Di daerah ini sejak jaman penjajahan Belanda sekitar tahun 1925 telah dibangun jalan setapak yang menghubungkan Kecamatan Geumpang Kabupaten Pidie dengan Kecamatan Sungai Mas (Kabupaten Aceh Barat). Sejak dahulu jalan ini sudah ramai digunakan oleh pejalan kaki, baik oleh serdadu Belanda untuk patroli, maupun oleh pejuang Aceh yang pada saat itu disebut Muslimin, dalam rangka membawa serta mencari informasi antara Pidie dan Meulaboh. Jalan ini juga berfungsi sebagai sarana perekonomian yang pada saat itu sangat menonjol perdagangan ternak hewan (kerbau) yang berasal dari dari daerah pedalaman Meulaboh dipasarkan ke daerah Pidie. Dengan demikian terjadilah perbauran antara masyarakat Meulaboh dengan masyarakat Pidie, yang wujudnya banyak masyarakat Pidie berumah tangga (kawin) di Meulaboh begitu juga sebaliknya yang hingga saat ini kedua daerah tersebut banyak masyarakat yang memiliki ikatan keturunan.

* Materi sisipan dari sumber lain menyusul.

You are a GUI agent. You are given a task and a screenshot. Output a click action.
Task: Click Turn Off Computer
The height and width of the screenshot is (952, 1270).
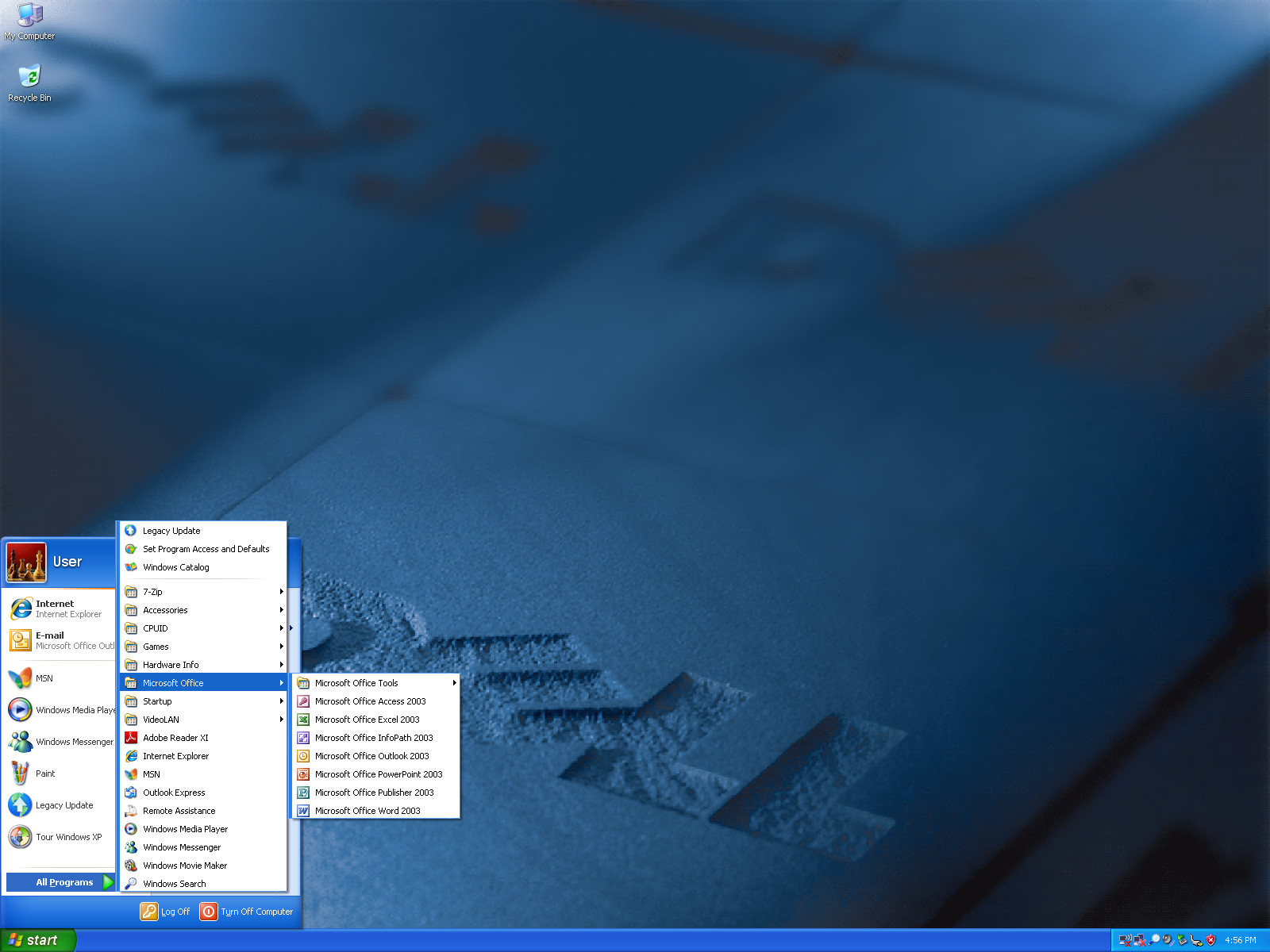coord(247,912)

Tersebutlah suatu kisah yaitu seorang laki-laki yang bernama Tgk. Murhaban yang berasal dari Meulaboh (desa asli tidak diketahui) dalam perjalanan pulang pergi antara Meulaboh dan Pidie sekitar tahun 1932 berumah tangga dengan salah seorang perempuan Pidie (Geumpang Keumala) yang bernama Maisarah, dari hasil perkawinan mereka dikaruniai Allah seorang anak laki-laki namun menjelang anak itu berumur 4 tahun, Maisarah (ibunya) meninggal dunia, sejak saat itu tinggallah Tgk. Murhaban berdua dengan anaknya tersebut.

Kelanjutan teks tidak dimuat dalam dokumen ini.